Once the experiment is complete, you can still access experiment.getCurrentResults
, or you can load the results from disk.
// Get all experiments results.
val resultTable = spark.read.json(resultLocation)
resultTable.createOrReplaceTempView("sqlPerformance")
sqlContext.table("sqlPerformance")
// Get the result of a particular run by specifying the timestamp of that run.
sqlContext.table("sqlPerformance").filter("timestamp = 1429132621024")
// or
val specificResultTable = spark.read.json(experiment.resultPath)
You can get a basic summary by running:
experiment.getCurrentResults // or: spark.read.json(resultLocation).filter("timestamp = 1429132621024")
.withColumn("Name", substring(col("name"), 2, 100))
.withColumn("Runtime", (col("parsingTime") + col("analysisTime") + col("optimizationTime") + col("planningTime") + col("executionTime")) / 1000.0)
.select('Name, 'Runtime)
TPC-H can be run similarly to TPC-DS replacing tpcds
for tpch
.
Take a look at the data generator and tpch_run
notebook code below.
There are example notebooks in src/main/notebooks
for running TPCDS and TPCH in the Databricks environment.

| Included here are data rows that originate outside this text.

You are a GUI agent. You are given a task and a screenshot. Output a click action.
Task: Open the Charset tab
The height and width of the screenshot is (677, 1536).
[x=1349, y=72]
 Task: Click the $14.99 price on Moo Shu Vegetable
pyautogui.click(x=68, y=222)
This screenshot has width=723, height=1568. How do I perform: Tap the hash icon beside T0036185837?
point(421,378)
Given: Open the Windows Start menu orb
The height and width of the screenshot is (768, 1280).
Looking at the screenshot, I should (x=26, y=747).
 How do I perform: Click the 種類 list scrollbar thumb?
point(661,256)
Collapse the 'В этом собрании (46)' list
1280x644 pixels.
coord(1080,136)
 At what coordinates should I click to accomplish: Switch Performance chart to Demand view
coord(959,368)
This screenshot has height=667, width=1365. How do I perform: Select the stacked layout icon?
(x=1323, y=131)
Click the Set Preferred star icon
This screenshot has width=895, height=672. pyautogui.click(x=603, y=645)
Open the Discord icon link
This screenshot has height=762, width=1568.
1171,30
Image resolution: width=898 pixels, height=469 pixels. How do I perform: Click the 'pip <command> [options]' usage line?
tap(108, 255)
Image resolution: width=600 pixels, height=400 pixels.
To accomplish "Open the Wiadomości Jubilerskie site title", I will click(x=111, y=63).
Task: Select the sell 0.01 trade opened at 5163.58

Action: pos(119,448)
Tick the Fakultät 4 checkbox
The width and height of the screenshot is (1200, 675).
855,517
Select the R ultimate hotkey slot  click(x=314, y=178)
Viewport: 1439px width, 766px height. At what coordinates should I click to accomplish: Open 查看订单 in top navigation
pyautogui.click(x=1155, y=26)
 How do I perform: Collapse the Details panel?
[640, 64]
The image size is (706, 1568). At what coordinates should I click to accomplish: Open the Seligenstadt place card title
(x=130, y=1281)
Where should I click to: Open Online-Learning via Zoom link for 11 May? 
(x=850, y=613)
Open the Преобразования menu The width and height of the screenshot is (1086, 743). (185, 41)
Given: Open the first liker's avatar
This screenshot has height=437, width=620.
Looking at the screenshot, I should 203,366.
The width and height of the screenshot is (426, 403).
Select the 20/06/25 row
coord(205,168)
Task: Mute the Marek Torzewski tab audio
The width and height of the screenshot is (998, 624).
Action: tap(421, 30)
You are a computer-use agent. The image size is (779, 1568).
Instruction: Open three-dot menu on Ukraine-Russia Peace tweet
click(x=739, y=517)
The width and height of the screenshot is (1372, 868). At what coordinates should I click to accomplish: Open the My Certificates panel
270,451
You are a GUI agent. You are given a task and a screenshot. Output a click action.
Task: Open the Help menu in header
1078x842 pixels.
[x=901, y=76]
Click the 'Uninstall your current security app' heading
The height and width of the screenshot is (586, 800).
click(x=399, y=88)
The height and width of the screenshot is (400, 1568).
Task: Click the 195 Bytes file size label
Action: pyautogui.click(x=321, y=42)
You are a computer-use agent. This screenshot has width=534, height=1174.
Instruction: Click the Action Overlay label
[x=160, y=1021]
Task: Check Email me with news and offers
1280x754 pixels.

These scripts can also be run from spark-shell command line with minor modifications using :load file_name.scala
.
This notebook (or scala script) can be use to generate both TPCDS and TPCH data at selected scale factors.
It is a newer version from the tpcds_datagen
notebook below. To use it:
- Edit the config variables the top of the script.
- Run the whole notebook.
This notebook can be used to install dsdgen on all worker nodes, run data generation, and create the TPCDS database.
Note that because of the way dsdgen is installed, it will not work on an autoscaling cluster, and num_workers
has
to be updated to the number of worker instances on the cluster.
Data generation may also break if any of the workers is killed - the restarted worker container will not have dsdgen
anymore.
This notebook can be used to run TPCDS queries.
For running parallel TPCDS streams:
- Create a Cluster and attach the spark-sql-perf library to it.
- Create a Job using the notebook and attaching to the created cluster as "existing cluster".
- Allow concurrent runs of the created job.
- Launch appriopriate number of Runs of the Job to run in parallel on the cluster.
This notebook can be used to run TPCH queries. Data needs be generated first.